▸ **EXTRACTED TEXT**
— begin —

- Born: Ishmael Ali August 28, 1996 (age 29) Milwaukee, Wisconsin
- Genres: Hip hop
- Occupations: Singer; rapper; songwriter; actor;
- Years active: 2015–present
- Label: EMPIRE

= IshDARR =

American rapper

Ishmael Ali (known professionally as IshDARR) is an American rapper, hip hop artist, and actor from Milwaukee, Wisconsin. He has released 2 EPs and 3 LPs. His most recent project, the mixtape Slow Down, KID, was released in November 2018 and was distributed by EMPIRE. IshDARR is also an actor who had a role in the 2018 film, White Boy Rick.

==Early life and education==

Ishmael Ali was born in Milwaukee, Wisconsin. He and his family moved to Waukegan, Illinois for a few years before moving back to Milwaukee when Ali was 7 or 8. He began making music, freestyling, and writing lyrics in 7th grade. As a freshman at Messmer High School, Ali met his future manager (Enrique "Mag" Rodriguez) who was friends with his older brother and fellow rapper, Isaiah "BoodahDARR" Ali. The three (along with another Messmer rapper, Wave Chappelle) formed a group called the iLL Collective which released three songs before disbanding when BoodahDARR went to college. Rodriguez began working with IshDARR on music in late 2013 and early 2014 using a studio in the high school. IshDARR graduated from Messmer in 2014.

==Career==

In early 2014 as IshDARR was preparing to release his debut solo EP, he was contacted by an A&R representative at Epic Records, Amanda Berkowitz. She would later become IshDARR's mentor and co-manager. He released his EP, The Better Life, in April 2014. The day after the collection's release, he opened for Schoolboy Q, Isaiah Rashad, Vince Staples, and Audio Push at The Rave in Milwaukee. In the summer of that year, IshDARR and his manager Enrique "Mag" Rodriguez were flown to Los Angeles to have a meeting with Mike Caren, the Vice President of A&R at Atlantic Records at the time. Although the two decided against signing a deal, IshDARR received interest from several record labels afterward, and joined The Agency Group (a talent booking firm) in December 2014. He also opened up for Ab-Soul on his "These Days" tour in the fall of 2014.

— end —

▸ **MATERIAL PROVIDED**
— begin —

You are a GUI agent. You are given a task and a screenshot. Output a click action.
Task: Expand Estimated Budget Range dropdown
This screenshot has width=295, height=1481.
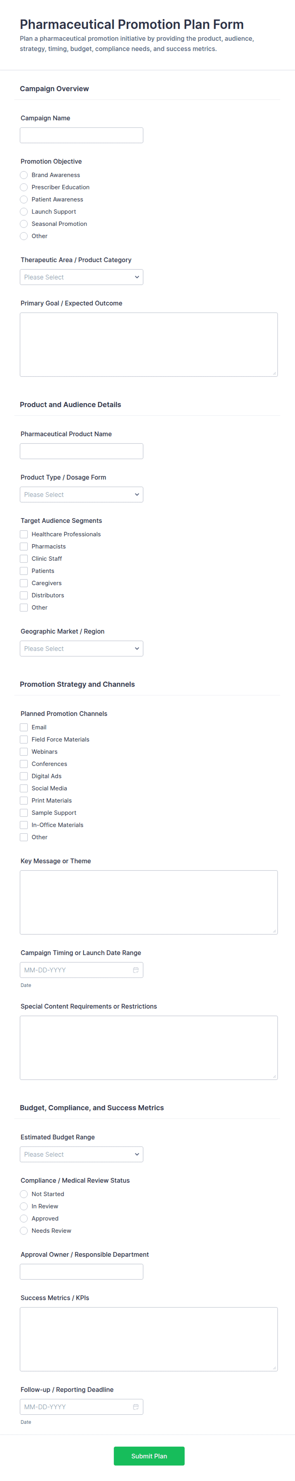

— end —

▸ **SET EXERCISE 1**
According to the article on IshDARR, what high school did he graduate from, and in what year?
▸ **SET EXERCISE 2**
For each statement, say whether the article on IshDARR agrees with it. Answer yes or no and quote the deciding words.
(a) IshDARR signed a deal with Atlantic Records after meeting Mike Caren.
(b) The EP The Better Life came out in April 2014.
(c) The iLL Collective broke up when BoodahDARR went to college.
▸ **SET EXERCISE 3**
List every artist the article on IshDARR says he opened for.

▸ **SOLUTION 1**
He graduated from Messmer High School in 2014.

▸ **SOLUTION 2**
(a) No: "Although the two decided against signing a deal"
(b) Yes: "He released his EP, The Better Life, in April 2014."
(c) Yes: "before disbanding when BoodahDARR went to college"

▸ **SOLUTION 3**
Schoolboy Q, Isaiah Rashad, Vince Staples, Audio Push, Ab-Soul